• **Task brief**:
Would you quote the material below from its first line through the line containing "The height and width of the screenshot is (523, 1096).", exactly and with both ends included?

════════════════════

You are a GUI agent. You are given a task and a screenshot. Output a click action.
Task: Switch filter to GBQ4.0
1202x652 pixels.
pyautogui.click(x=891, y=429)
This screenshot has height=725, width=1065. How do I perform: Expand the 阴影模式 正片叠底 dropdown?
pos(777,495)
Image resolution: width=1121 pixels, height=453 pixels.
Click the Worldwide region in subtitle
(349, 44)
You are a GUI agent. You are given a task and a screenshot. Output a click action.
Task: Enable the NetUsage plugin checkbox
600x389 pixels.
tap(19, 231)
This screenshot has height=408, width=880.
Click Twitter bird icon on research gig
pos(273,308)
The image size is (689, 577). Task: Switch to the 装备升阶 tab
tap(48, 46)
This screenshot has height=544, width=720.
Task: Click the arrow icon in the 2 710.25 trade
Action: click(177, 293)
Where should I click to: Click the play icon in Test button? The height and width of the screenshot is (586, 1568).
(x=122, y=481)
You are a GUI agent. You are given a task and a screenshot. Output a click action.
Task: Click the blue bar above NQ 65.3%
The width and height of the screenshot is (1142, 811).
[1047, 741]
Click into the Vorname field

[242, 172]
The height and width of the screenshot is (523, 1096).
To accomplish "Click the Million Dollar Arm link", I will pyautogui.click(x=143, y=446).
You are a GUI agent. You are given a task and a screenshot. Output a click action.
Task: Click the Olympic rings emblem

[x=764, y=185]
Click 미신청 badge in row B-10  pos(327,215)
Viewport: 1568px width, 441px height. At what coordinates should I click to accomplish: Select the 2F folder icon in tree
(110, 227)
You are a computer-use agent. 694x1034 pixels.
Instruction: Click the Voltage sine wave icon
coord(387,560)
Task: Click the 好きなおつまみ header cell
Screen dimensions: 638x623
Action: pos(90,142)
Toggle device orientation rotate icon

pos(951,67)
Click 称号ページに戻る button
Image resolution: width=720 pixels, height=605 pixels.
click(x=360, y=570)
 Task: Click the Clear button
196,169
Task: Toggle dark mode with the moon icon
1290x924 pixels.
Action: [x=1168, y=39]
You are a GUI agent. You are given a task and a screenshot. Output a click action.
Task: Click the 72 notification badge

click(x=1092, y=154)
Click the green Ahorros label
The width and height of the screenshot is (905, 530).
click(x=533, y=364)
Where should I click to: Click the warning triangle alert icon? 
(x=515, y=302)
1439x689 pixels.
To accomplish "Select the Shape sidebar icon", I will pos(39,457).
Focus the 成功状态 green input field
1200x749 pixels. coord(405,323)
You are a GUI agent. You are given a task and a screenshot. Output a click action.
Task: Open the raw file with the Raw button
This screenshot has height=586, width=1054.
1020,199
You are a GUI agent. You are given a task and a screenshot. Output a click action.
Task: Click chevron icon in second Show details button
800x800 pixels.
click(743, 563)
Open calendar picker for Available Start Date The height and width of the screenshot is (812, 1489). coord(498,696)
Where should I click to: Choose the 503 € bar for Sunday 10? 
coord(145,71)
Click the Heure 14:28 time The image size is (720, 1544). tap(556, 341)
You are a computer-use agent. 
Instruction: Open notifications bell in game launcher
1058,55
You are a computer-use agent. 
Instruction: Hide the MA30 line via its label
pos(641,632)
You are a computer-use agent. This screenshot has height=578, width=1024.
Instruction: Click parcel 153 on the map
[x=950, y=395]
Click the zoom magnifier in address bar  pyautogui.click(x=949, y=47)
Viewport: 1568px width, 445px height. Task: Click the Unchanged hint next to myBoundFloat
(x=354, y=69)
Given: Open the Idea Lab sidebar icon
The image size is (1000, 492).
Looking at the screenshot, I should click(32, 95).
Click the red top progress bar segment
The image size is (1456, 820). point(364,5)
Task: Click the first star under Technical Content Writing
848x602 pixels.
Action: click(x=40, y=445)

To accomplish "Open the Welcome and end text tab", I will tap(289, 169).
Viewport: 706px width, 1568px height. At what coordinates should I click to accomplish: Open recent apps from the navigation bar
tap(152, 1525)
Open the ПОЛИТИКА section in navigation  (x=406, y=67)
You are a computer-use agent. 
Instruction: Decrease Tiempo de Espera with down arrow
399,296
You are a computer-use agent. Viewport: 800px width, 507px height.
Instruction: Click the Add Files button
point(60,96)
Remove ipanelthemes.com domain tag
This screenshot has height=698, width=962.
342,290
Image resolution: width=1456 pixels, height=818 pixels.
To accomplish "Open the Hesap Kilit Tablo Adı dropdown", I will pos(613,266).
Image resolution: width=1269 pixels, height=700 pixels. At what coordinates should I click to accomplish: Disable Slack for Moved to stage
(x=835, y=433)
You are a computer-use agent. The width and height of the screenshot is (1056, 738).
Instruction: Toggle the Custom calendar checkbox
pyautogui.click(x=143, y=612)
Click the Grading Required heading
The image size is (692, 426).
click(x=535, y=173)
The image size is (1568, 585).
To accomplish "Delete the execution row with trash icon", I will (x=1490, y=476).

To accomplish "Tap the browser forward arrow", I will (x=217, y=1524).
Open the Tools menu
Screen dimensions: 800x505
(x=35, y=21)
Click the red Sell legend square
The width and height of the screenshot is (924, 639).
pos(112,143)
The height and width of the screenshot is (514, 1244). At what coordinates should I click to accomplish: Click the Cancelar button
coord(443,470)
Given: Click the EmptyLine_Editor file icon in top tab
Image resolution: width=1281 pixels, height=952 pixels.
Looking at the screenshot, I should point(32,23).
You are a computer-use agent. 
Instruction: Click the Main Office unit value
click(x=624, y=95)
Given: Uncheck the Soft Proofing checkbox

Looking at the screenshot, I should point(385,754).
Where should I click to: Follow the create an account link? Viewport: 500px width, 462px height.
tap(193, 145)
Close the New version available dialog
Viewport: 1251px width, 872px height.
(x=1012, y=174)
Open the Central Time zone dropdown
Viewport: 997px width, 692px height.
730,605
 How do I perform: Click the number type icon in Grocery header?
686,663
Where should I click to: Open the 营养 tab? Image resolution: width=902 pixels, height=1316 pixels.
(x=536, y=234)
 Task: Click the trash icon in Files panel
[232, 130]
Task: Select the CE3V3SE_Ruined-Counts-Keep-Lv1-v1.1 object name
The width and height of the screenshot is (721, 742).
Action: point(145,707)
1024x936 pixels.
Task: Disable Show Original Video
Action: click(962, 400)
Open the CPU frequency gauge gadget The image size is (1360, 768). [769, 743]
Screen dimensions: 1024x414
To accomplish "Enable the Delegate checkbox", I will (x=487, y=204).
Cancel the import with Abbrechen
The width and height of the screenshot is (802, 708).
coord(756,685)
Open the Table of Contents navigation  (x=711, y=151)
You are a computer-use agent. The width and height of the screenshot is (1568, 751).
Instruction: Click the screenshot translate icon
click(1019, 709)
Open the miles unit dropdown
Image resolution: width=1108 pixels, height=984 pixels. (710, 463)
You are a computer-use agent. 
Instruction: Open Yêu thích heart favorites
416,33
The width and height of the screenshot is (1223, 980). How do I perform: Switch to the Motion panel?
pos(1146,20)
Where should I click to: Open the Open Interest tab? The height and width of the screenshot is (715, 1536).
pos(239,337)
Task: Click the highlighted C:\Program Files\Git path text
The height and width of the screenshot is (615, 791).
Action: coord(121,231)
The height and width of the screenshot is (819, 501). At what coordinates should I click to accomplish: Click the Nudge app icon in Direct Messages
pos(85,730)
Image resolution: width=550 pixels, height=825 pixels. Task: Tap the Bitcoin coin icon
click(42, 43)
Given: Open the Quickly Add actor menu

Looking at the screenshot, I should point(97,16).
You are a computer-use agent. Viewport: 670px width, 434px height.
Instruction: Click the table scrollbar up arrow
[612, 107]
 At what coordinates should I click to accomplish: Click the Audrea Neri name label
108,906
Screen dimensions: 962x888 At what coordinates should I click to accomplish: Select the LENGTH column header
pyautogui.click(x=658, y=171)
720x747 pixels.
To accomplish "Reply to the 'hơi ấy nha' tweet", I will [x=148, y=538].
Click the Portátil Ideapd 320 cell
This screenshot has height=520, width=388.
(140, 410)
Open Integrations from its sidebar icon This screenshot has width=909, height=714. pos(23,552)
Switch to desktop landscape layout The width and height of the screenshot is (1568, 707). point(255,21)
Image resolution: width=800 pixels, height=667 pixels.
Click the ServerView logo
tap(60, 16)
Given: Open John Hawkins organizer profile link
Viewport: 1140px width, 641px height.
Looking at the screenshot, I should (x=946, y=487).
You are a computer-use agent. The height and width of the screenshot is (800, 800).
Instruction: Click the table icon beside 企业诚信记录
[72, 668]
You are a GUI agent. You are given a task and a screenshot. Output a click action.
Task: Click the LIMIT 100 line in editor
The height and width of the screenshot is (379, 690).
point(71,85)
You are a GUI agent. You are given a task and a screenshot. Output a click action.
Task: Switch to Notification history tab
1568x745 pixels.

════════════════════

• **Answer box**:
You are a GUI agent. You are given a task and a screenshot. Output a click action.
Task: Switch filter to GBQ4.0
1202x652 pixels.
pyautogui.click(x=891, y=429)
This screenshot has height=725, width=1065. How do I perform: Expand the 阴影模式 正片叠底 dropdown?
pos(777,495)
Image resolution: width=1121 pixels, height=453 pixels.
Click the Worldwide region in subtitle
(349, 44)
You are a GUI agent. You are given a task and a screenshot. Output a click action.
Task: Enable the NetUsage plugin checkbox
600x389 pixels.
tap(19, 231)
This screenshot has height=408, width=880.
Click Twitter bird icon on research gig
pos(273,308)
The image size is (689, 577). Task: Switch to the 装备升阶 tab
tap(48, 46)
This screenshot has height=544, width=720.
Task: Click the arrow icon in the 2 710.25 trade
Action: click(177, 293)
Where should I click to: Click the play icon in Test button? The height and width of the screenshot is (586, 1568).
(x=122, y=481)
You are a GUI agent. You are given a task and a screenshot. Output a click action.
Task: Click the blue bar above NQ 65.3%
The width and height of the screenshot is (1142, 811).
[1047, 741]
Click into the Vorname field

[242, 172]
The height and width of the screenshot is (523, 1096).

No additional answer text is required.